The Oscar-winning actress, now 58, played Vivian Ward, a young sex worker who forms an unlikely relationship with wealthy businessman Edward Lewis, portrayed by Richard Gere, in the film that helped launch her to global stardom. Speaking to Deadline, Roberts explained that revisiting the role—or even reimagining the story today—would be deeply challenging.
“Oh, it’s impossible,” she said. “I have too many years of the weight of the world inside of me now that I wouldn’t be able to kind of levitate in a movie like that.”

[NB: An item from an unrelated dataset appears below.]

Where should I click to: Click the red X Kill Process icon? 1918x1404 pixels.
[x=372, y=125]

Roberts clarified that she did not mean “weight of the world” in a negative sense, but rather the accumulation of life experience. “All the things that we learn, all the things that we put in our pockets along the lane,” she explained, adding that it would be impossible for her now to play someone with the same level of innocence. “It’s a funny thing to say about a hooker, but I do think that there was an innocence to her… I guess it’s just being young.”
Beyond her own personal evolution, Roberts acknowledged that changing cultural attitudes would make a modern version of Pretty Woman difficult to justify. The film’s central premise—an escort rescued from poverty by a wealthy man—has increasingly been re-examined through a contemporary lens.

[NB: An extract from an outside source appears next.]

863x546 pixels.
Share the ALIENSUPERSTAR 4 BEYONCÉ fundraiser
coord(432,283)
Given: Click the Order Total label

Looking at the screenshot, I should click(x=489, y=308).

“Anytime you have a huge passage of time and cultural shifts,” she said, “think about all the movies and plays of the ’20s and ’30s and ’40s. You look at them now and think, ‘How are people saying these things, doing these things?’”
Roberts pointed to classic films such as 1939’s Gone With the Wind as examples of works that reflect the values and blind spots of their era, noting that art inevitably changes as society evolves. “These are the choices that we make as artists, as art appreciators, and as people who love books and theatre,” she said. “Times change, people change, ideas change.”

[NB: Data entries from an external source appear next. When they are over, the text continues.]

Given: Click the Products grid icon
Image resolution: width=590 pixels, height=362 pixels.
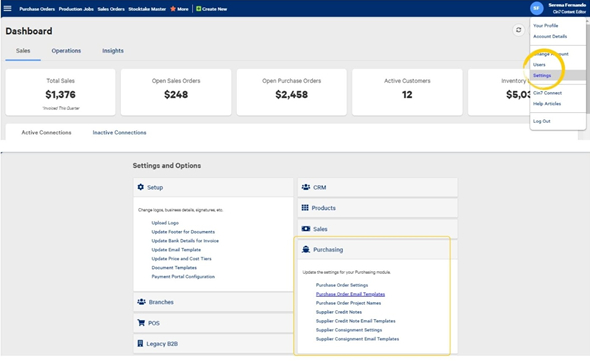Looking at the screenshot, I should coord(305,208).
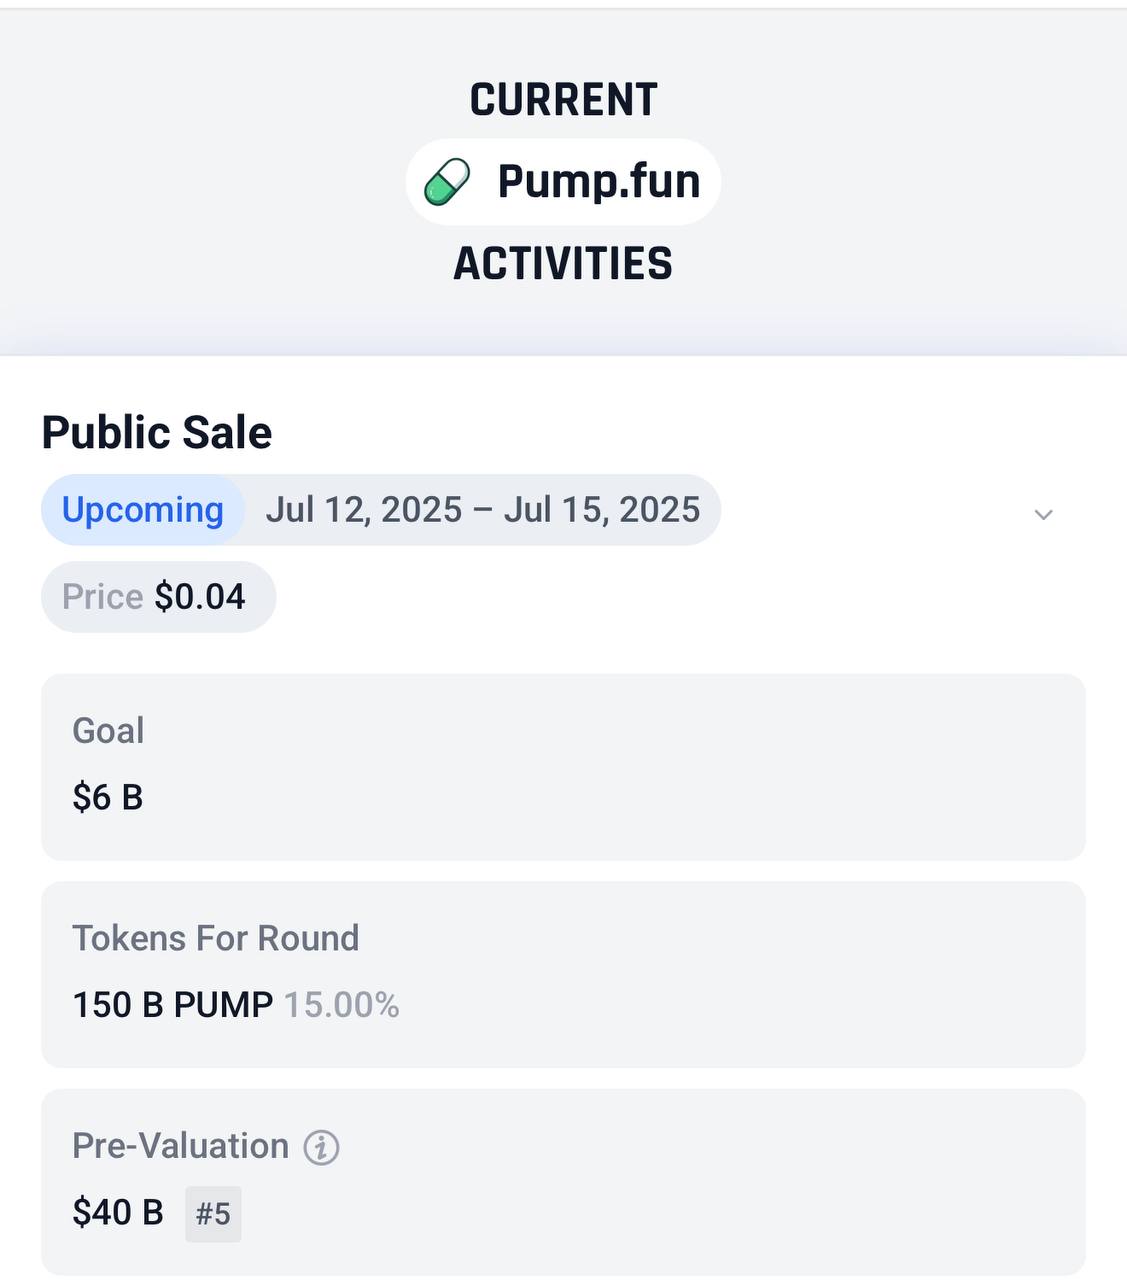Click the Tokens For Round card
Viewport: 1127px width, 1280px height.
pos(563,975)
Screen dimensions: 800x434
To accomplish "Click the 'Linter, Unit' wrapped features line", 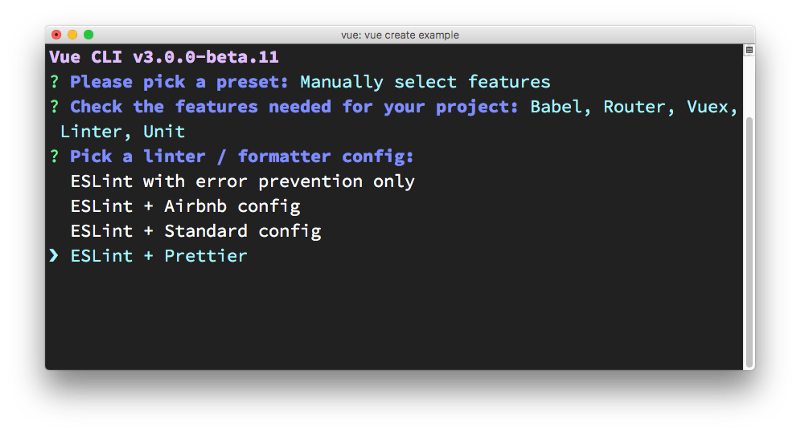I will (x=122, y=132).
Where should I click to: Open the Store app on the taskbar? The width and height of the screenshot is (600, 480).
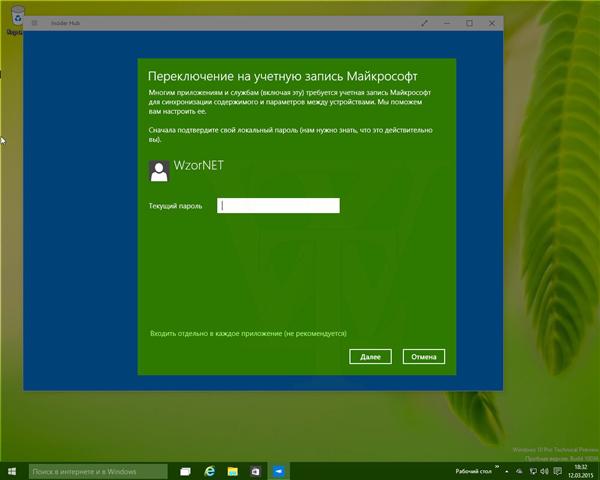tap(255, 470)
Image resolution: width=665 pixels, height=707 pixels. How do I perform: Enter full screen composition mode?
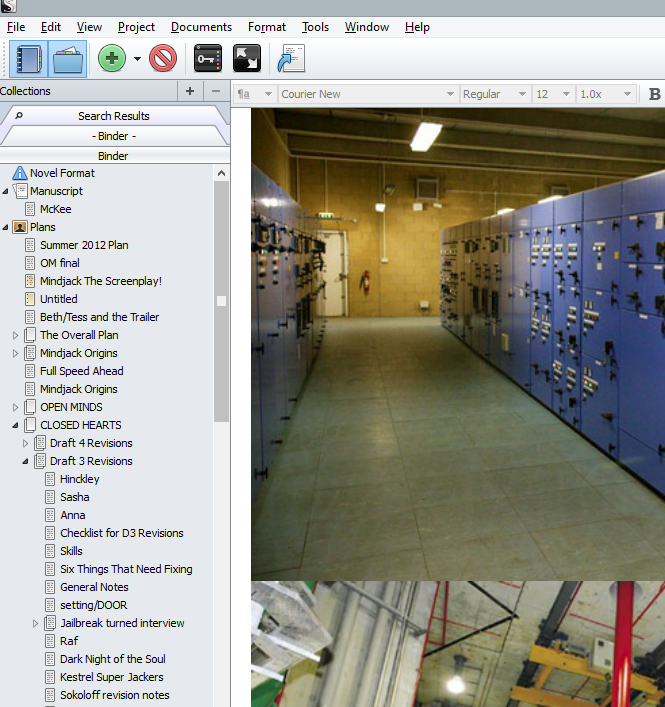[x=246, y=59]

The actress also reflected on another of her most beloved romantic comedies, Notting Hill (1999), in which she starred opposite Hugh Grant. Roberts admitted she initially dismissed the project outright. “I thought, ‘That sounds like the dumbest idea of any movie I could ever do,’” she recalled, joking that playing the world’s biggest movie star falling for a London bookseller sounded “so stupid.”
However, after reading the script and meeting writer Richard Curtis, producer Duncan Kenworthy, and director Roger Michell, her perspective shifted. “It was so charming and funny,” she said, praising the cast and Michell’s direction for making the film such a lasting success.
While Pretty Woman remains a defining classic of 1990s cinema, Roberts’ reflections suggest it belongs firmly to its time—an artefact of a different era rather than a story easily retold today.